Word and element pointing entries
⁂
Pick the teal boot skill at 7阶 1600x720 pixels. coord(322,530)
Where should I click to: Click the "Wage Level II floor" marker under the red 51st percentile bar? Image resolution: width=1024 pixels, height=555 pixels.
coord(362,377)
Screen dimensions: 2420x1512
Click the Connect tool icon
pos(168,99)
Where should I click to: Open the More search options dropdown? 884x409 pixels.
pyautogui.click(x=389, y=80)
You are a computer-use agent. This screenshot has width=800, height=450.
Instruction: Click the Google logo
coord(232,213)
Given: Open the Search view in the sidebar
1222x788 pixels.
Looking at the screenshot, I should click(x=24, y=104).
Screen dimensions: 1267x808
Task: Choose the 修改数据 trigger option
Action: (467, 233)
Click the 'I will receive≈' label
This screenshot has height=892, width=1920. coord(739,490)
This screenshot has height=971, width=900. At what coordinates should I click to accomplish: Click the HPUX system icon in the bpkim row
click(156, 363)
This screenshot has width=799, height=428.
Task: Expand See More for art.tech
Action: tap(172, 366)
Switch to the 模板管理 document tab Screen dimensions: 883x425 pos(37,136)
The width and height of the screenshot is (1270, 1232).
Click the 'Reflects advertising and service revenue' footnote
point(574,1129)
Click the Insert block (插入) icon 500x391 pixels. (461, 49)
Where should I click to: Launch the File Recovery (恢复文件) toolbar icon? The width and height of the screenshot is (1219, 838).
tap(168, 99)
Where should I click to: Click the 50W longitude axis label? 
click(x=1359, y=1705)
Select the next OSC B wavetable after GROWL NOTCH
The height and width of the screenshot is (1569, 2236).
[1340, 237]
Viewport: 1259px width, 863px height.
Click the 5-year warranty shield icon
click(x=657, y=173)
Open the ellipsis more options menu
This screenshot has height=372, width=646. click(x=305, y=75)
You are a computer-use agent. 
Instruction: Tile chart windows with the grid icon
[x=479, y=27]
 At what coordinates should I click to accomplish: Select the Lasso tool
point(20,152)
⁂
Written request — State how many lines of the records contain the string "Open", treating uppercase and lowercase as distinct, and give only the number.

Reply — 3